So how can we make things less janky?

In the past we have to use something like throttle or debounce - we'd limit how frequently we'd allow the functions to update. This works but it's a blunt instrument - it's complicated code (I have to look up debounce vs throttle every time) and it doesn't scale with the user's device. Slow and fast devices alike will get slowed down.

Enter useDeferredValue. It uses React's low priority rendering to say "hey, if you're still busy doing high priority stuff, feel free to delay changing this low priority stuff" to React. What's cool about that is this will scale with the user's device. A fast device will chew through updates quickly and get to the low priority updates quickly while a slower device will be given space to sort through high priority updates and wait for the lower ones.

Let's make it happen.

// replace filterStyles
const deferredBlur = useDeferredValue(blur);
const deferredBrightness = useDeferredValue(brightness);
const deferredContrast = useDeferredValue(contrast);
const deferredSaturate = useDeferredValue(saturate);
const deferredSepia = useDeferredValue(sepia);

const filterStyle = `
  blur(${deferredBlur}px)
  brightness(${deferredBrightness}%)
  contrast(${deferredContrast}%)
  saturate(${deferredSaturate}%)
  sepia(${deferredSepia}%)`;


// change deferred
<Slider
  value={blur}
  deferred={deferredBlur}
  onChange={(e) => setBlur(e.target.value)}
  name="Blur"
/>
<Slider
  value={brightness}
  deferred={deferredBrightness}
  onChange={(e) => setBrightness(e.target.value)}
  name="Brightness"
/>
<Slider
  value={contrast}
  deferred={deferredContrast}
  onChange={(e) => setContrast(e.target.value)}
  name="Contrast"
/>
<Slider
  value={saturate}
  deferred={deferredSaturate}
  onChange={(e) => setSaturate(e.target.value)}
  name="Saturate"
/>
<Slider
  value={sepia}
  deferred={deferredSepia}
  onChange={(e) => setSepia(e.target.value)}
  name="Sepia"
/>
  • We still have jank - that's expected, we have a 200ms delay chucked into our code. But it's working much better than it was.
  • There's probably a clever way to just useDeferredValue with just the filterStyle or other things - notice it's deferred value and not deferred state - you can use it with any value.
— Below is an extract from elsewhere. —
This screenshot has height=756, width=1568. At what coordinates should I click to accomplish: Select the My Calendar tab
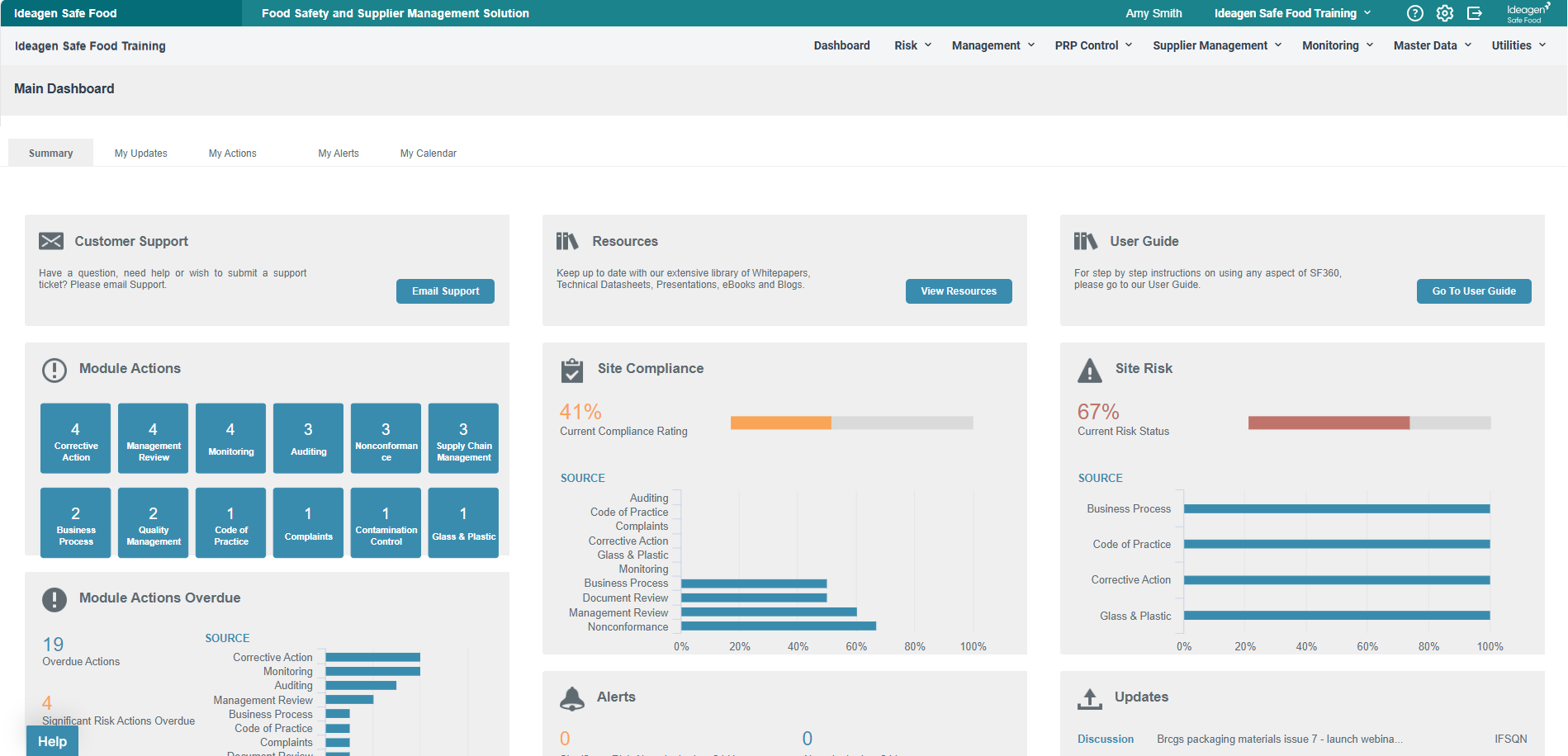[x=428, y=154]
Let's take it one step further. As long as a deferred value hasn't changed, that means the filterStyle string hasn't changed. Using memo like we learned before allows us to prevent the notorious jank-inducer expensiveRender from running. Let's go do that.

In DisplayImage

import { memo } from "react";

export default memo(function DisplayImage({ filterStyle }) {
  // other code here
});
  • So much less jank
  • Now watch that Last render value - notice it doesn't change until the deferred value catches up

That's it! Using our new tools we can even work around heavy computation by using a little help from the React scheduler!